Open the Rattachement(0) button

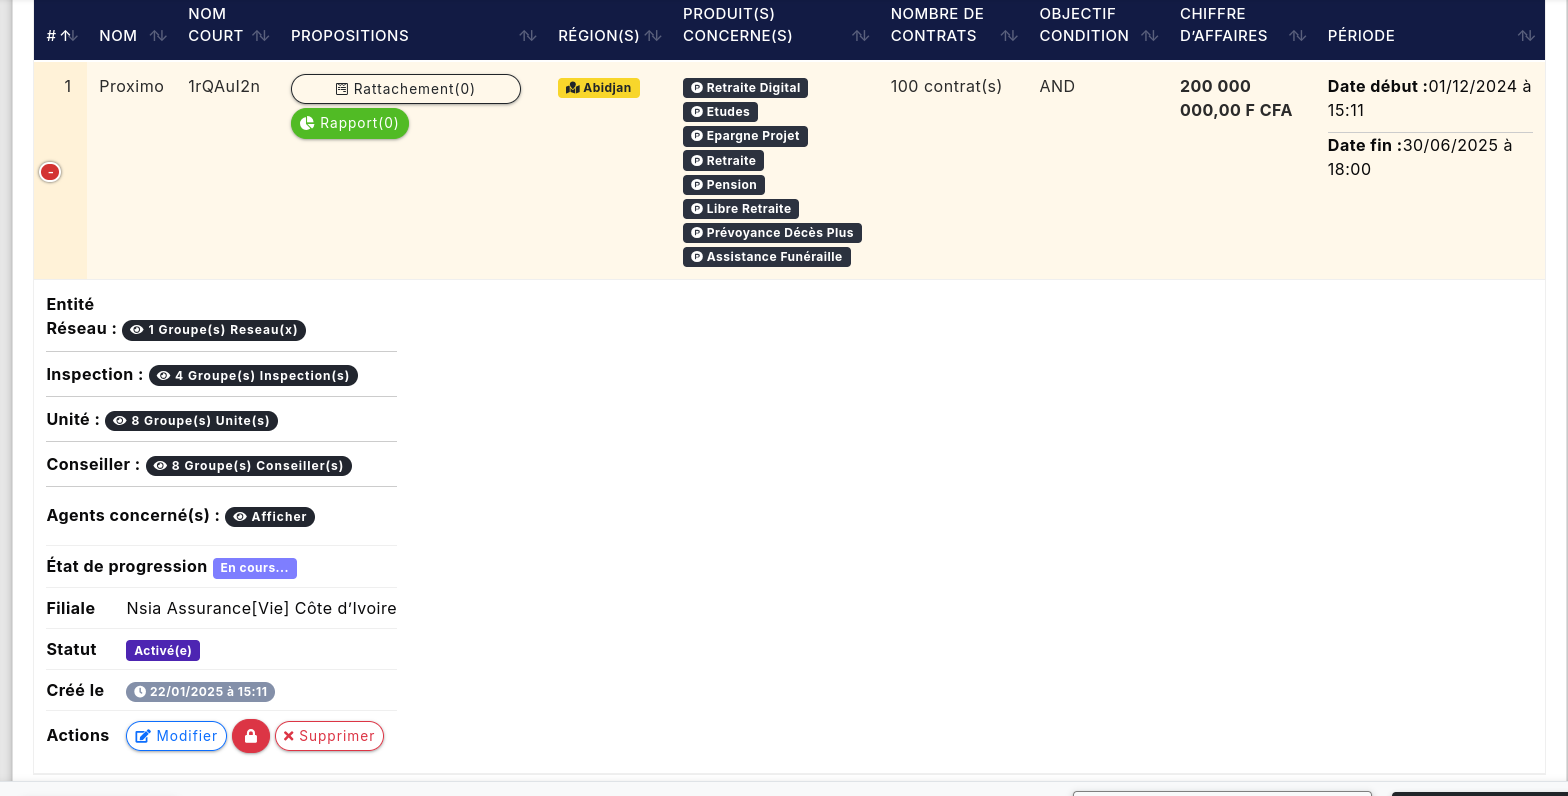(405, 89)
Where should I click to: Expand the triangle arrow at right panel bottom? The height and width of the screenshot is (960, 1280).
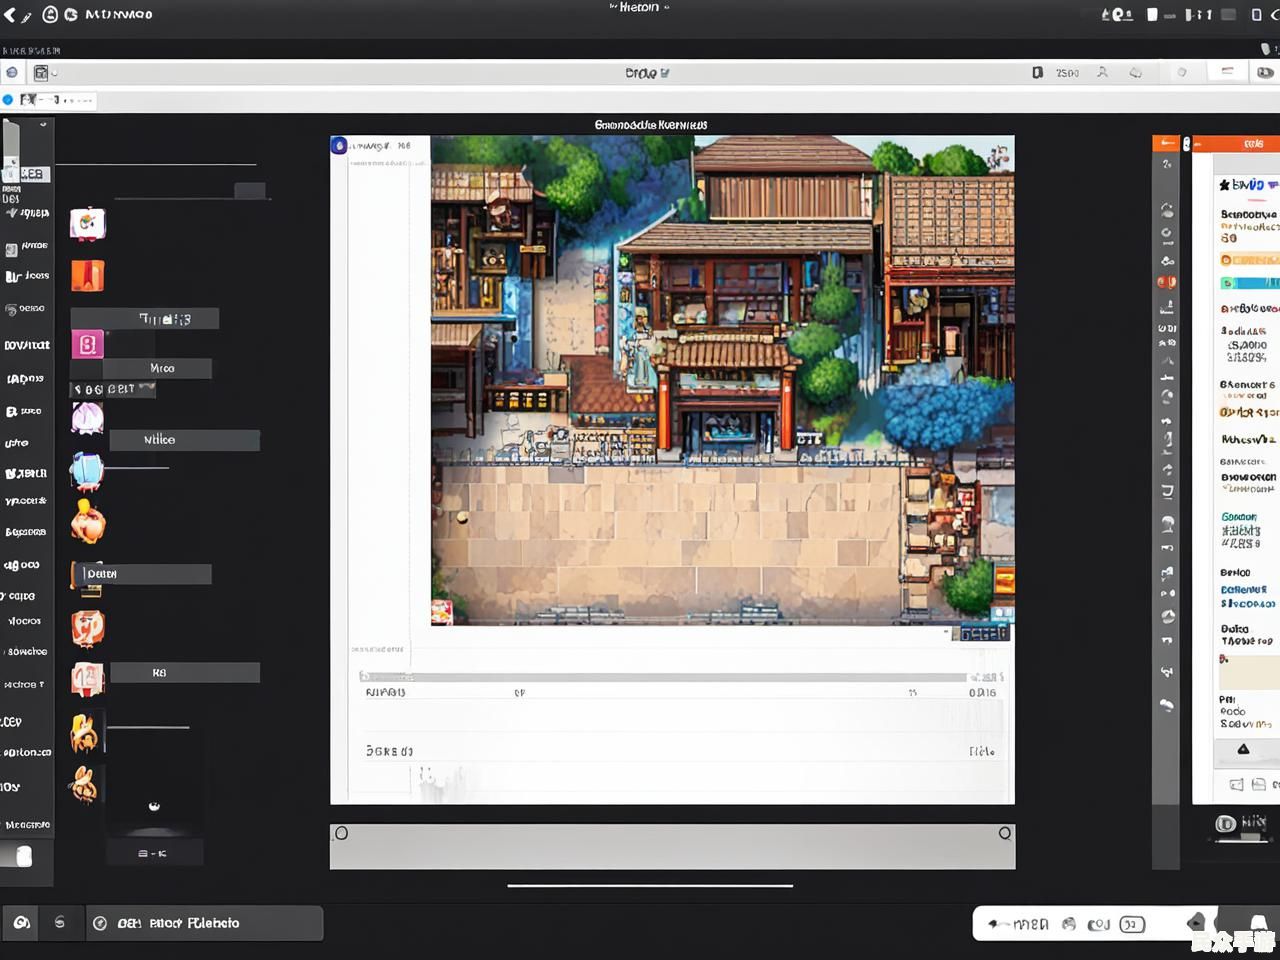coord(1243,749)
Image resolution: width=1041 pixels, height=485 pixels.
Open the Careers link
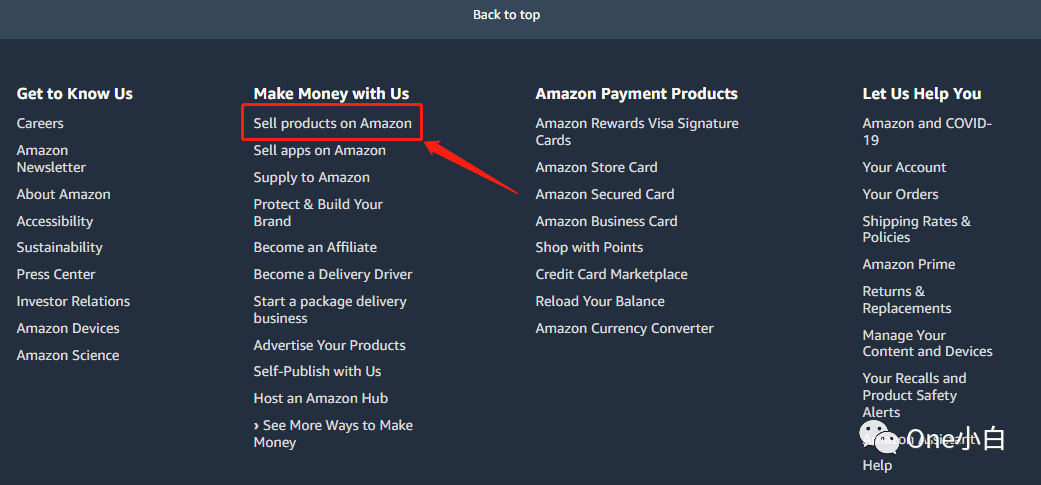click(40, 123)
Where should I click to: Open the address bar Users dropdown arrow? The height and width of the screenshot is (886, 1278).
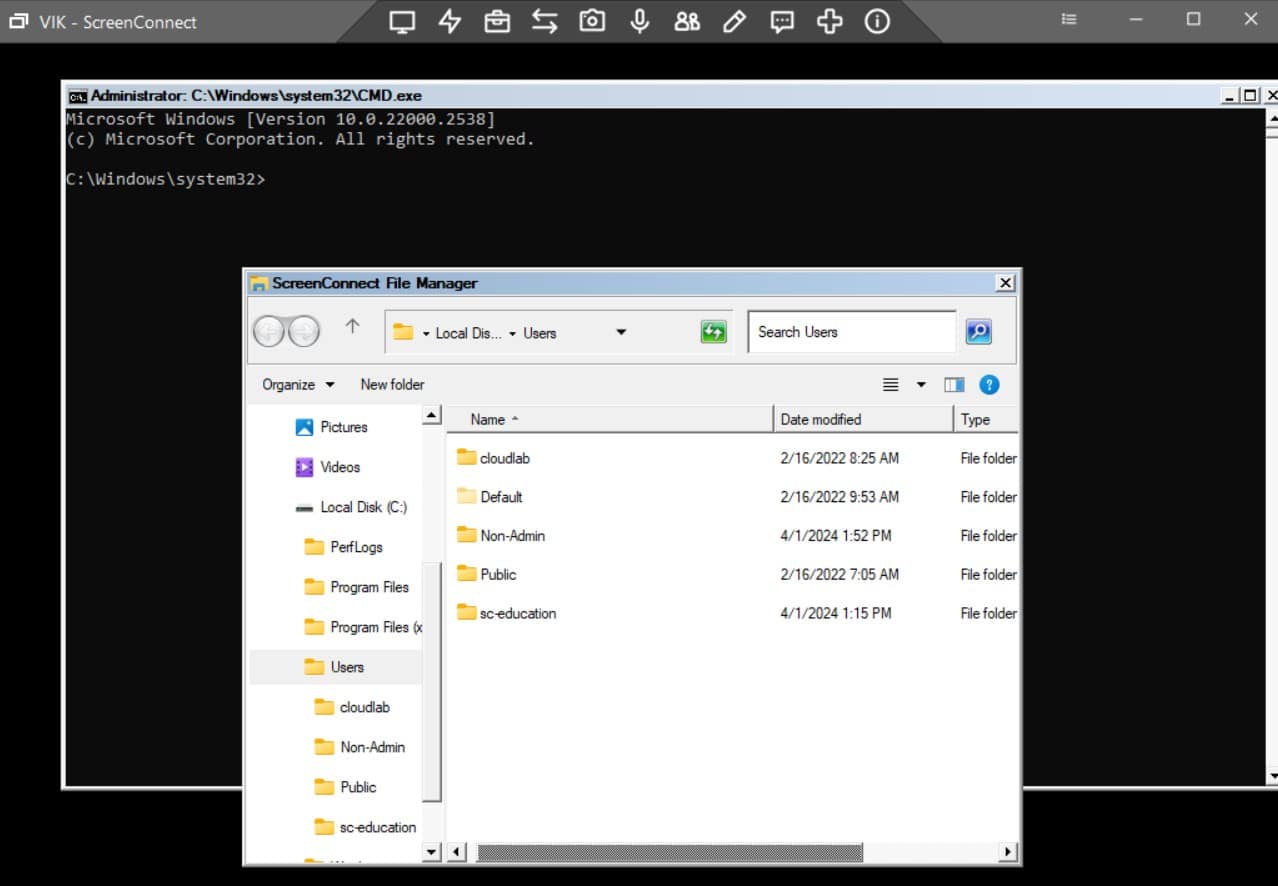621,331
★ ★ ★ ★
> YOUR OBJECTIVE
Return the lines of the listing verbatim, from the line containing "Where should I click to: Open" through the end of the listing, and leave the pictures out of your answer.

> WORKED SOLUTION
Where should I click to: Open the address bar Users dropdown arrow? The height and width of the screenshot is (886, 1278).
621,331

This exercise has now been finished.